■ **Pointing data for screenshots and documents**
══════════════════════════════
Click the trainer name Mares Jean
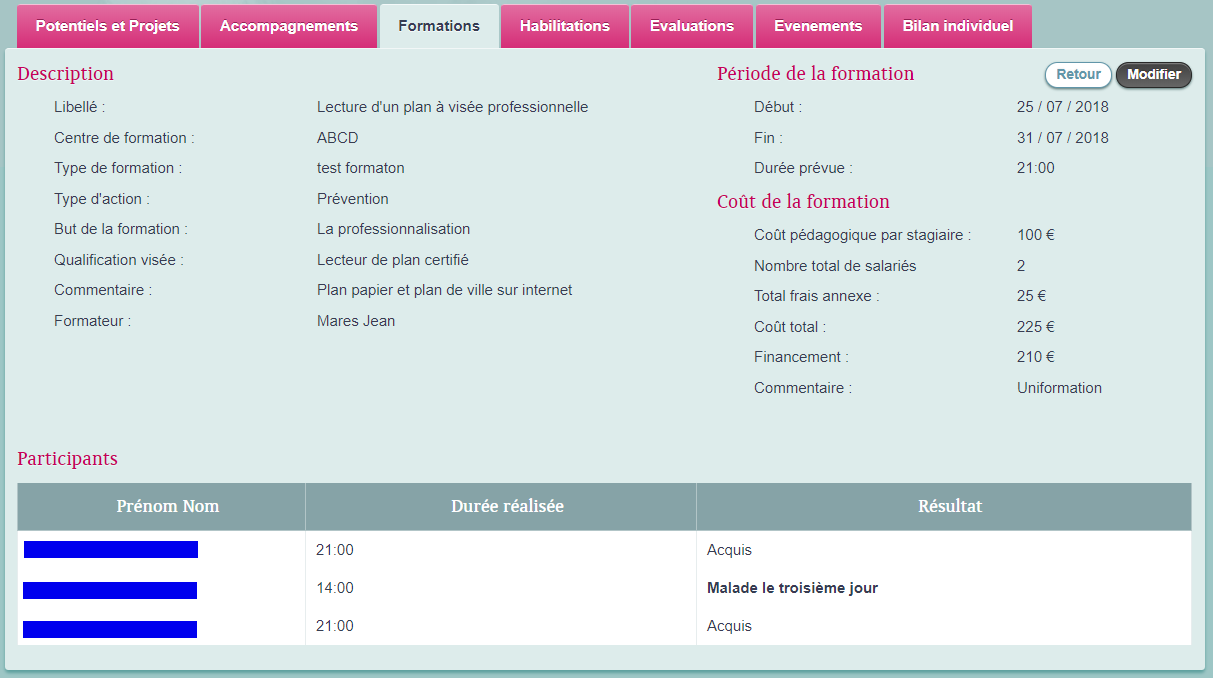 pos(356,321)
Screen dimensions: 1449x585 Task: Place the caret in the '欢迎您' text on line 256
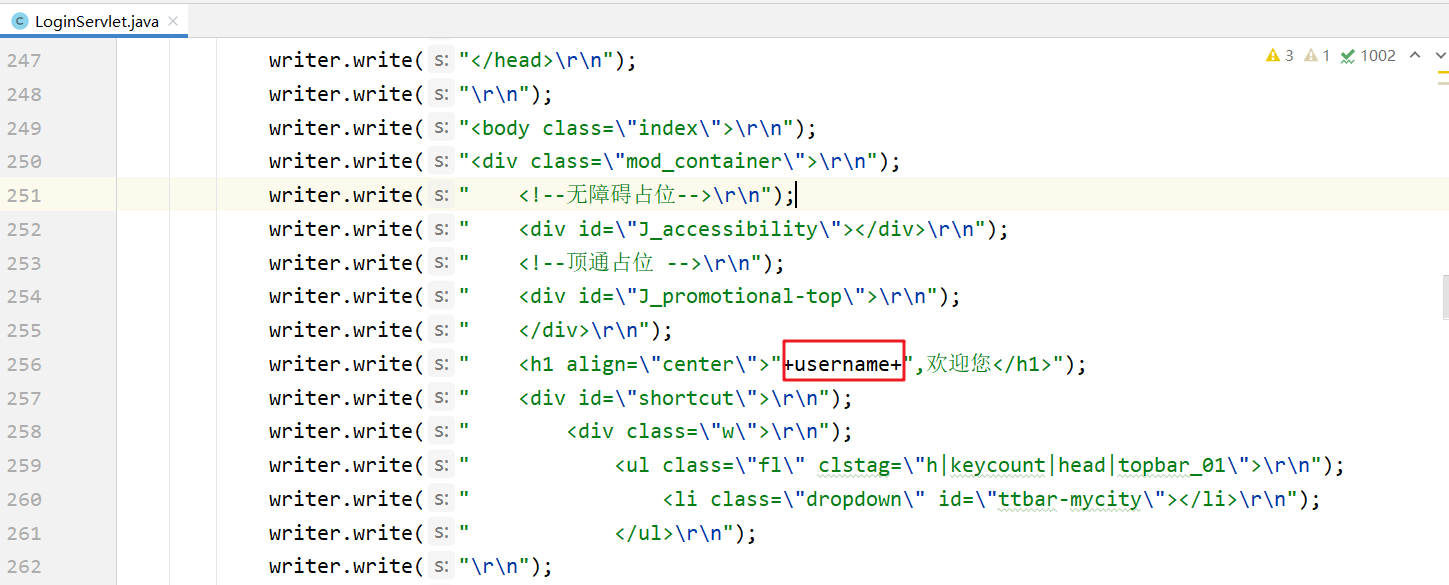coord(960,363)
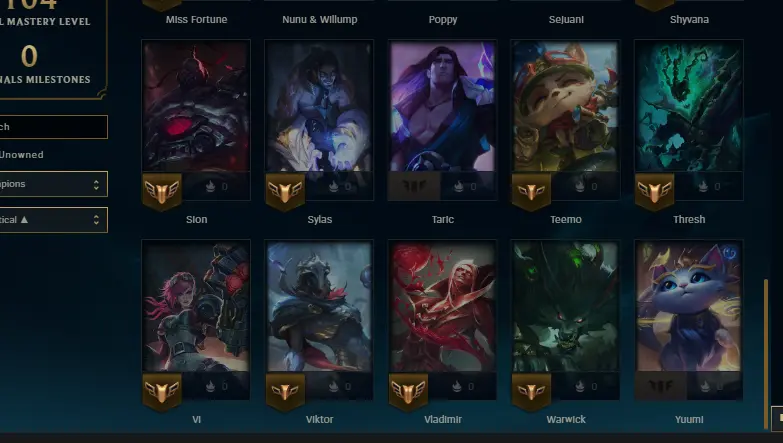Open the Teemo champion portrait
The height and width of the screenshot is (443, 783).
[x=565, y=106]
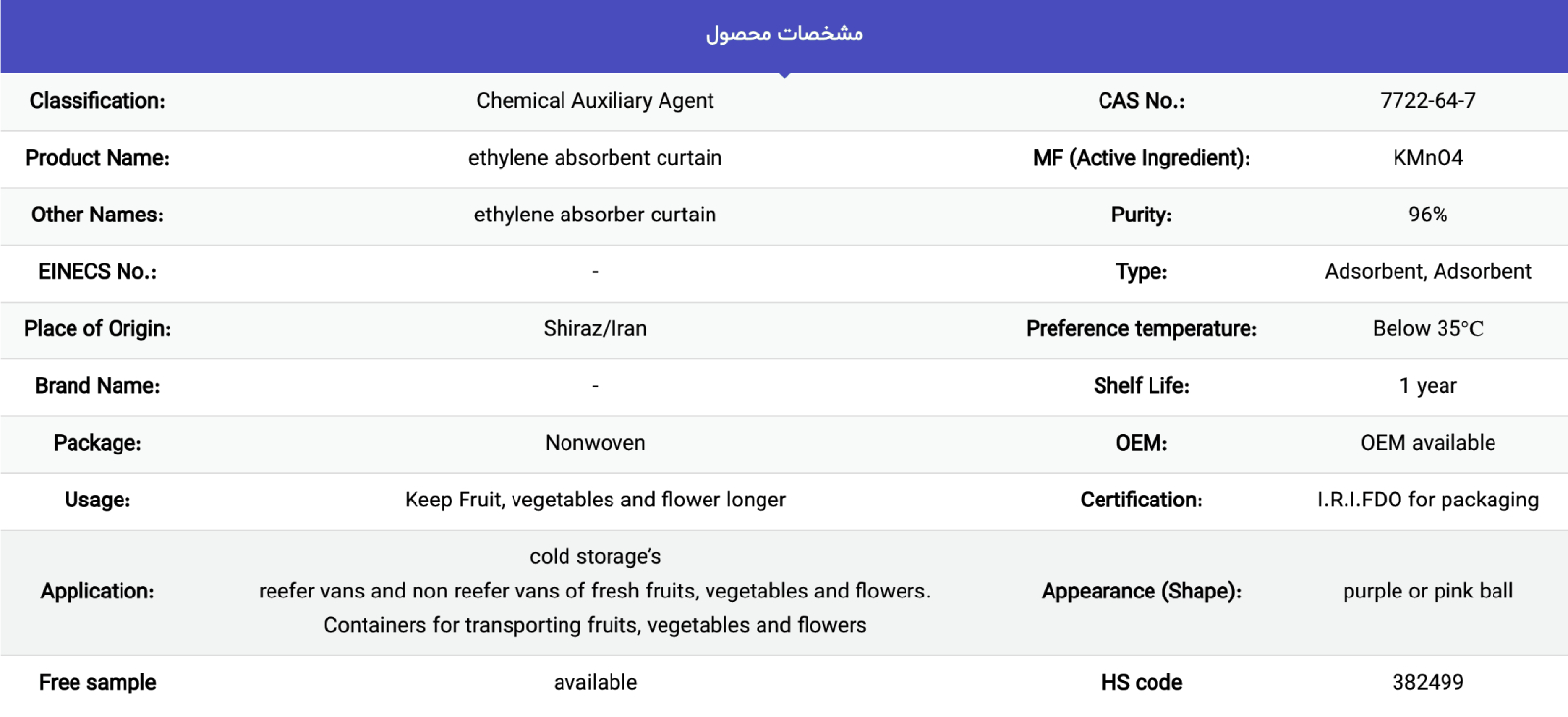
══════════════════════════════
■ **Problem to solve**
Quote every line of the listing above word for word, but leave the pictures out.

■ **Response**
Click the trainer name Mares Jean
 pos(356,321)
Screen dimensions: 1449x585 Task: Place the caret in the '欢迎您' text on line 256
coord(960,363)
Open the Teemo champion portrait
The height and width of the screenshot is (443, 783).
[x=565, y=106]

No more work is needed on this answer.